1. Hate what is evil –cling to what is good
2. Be devoted to one another in brotherly love
3. Honour one another above yourselves
4. Never be lacking in zeal
5. Keep your spiritual fervor in serving the LORD
6. Be joyful in hope
7. Be patient in affliction
8. Be faithful in prayer
9. Share with God’s people who are in need
10. practice hospitality
11. Bless those who persecute you – bless – don’t curse
12. rejoice with those who rejoice
13. mourn with those who mourn
14. Live in harmony with one another
15. Do not be proud
16. Be willing to associate with people of low position.
17. Do not be conceited
18. Do not repay evil for evil.
19. Be careful to do what is right in the eyes of everybody
20. Live at peace with everyone [if it is possible as far as it depends on you]
21. Do not take revenge – leave it up to God
22. Do not be overcome by evil but overcome evil with good!

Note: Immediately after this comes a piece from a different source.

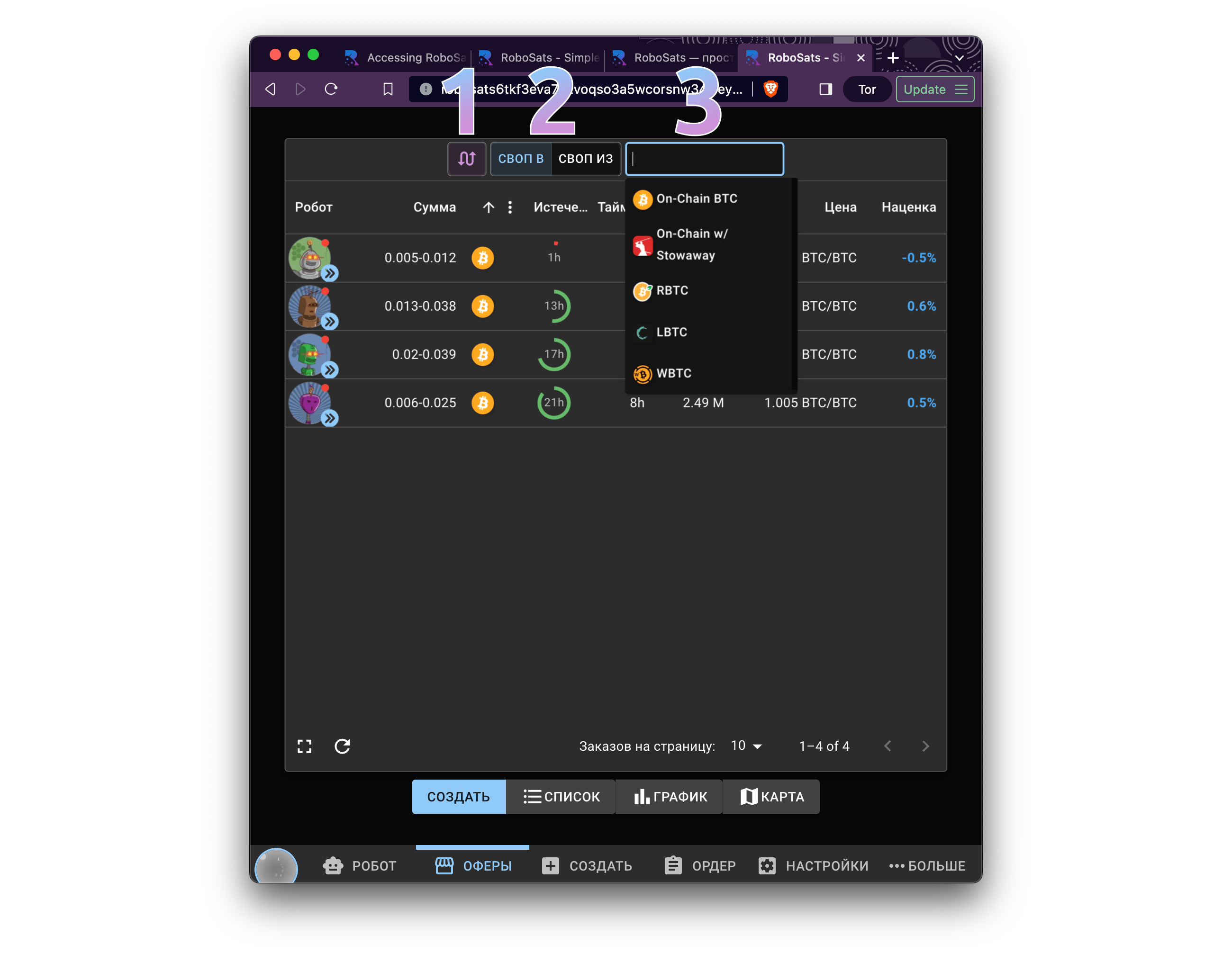Click the sort ascending arrow on Сумма
This screenshot has width=1232, height=953.
coord(489,207)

When you read this list you get a feeling that rather than being restrictive, all these items on this list encourage the reader to be free to love and diligent to not allow evil to undermine that love. What this list describes is the life that Jesus lived while on earth and the life He has given us by His Spirit to live today. And by this, we can experience what C. S. Lewis calls a good infection. The very Christ life is made alive in us by God's Spirit so that we can be the true human beings God desires for us to be: His sons and daughters.

Well, when you think of what was going on in the Roman church as Paul is writing this to them some time in the 50s AD, this motivation to love is an attempt on Paul's part for the believers to live with a sense of love toward others and a place of importance for each in the community that centers around Christ. When all people give their lives over to God as living sacrifices, the behaviour of love toward each other is a natural outcome of such commitment and devotion.

In chapter 13, Paul will expand on this expression of love beyond the community of believers to the the community at large.

Questions:

1. What are some items on the list that Paul mentions that resonate with you right now?

2. Take those that resonate and share with your group how they apply to specific situations you are going through.

3. Discuss item 22 of Paul's list - "responding to evil with good" - and the challenges that presents in our world.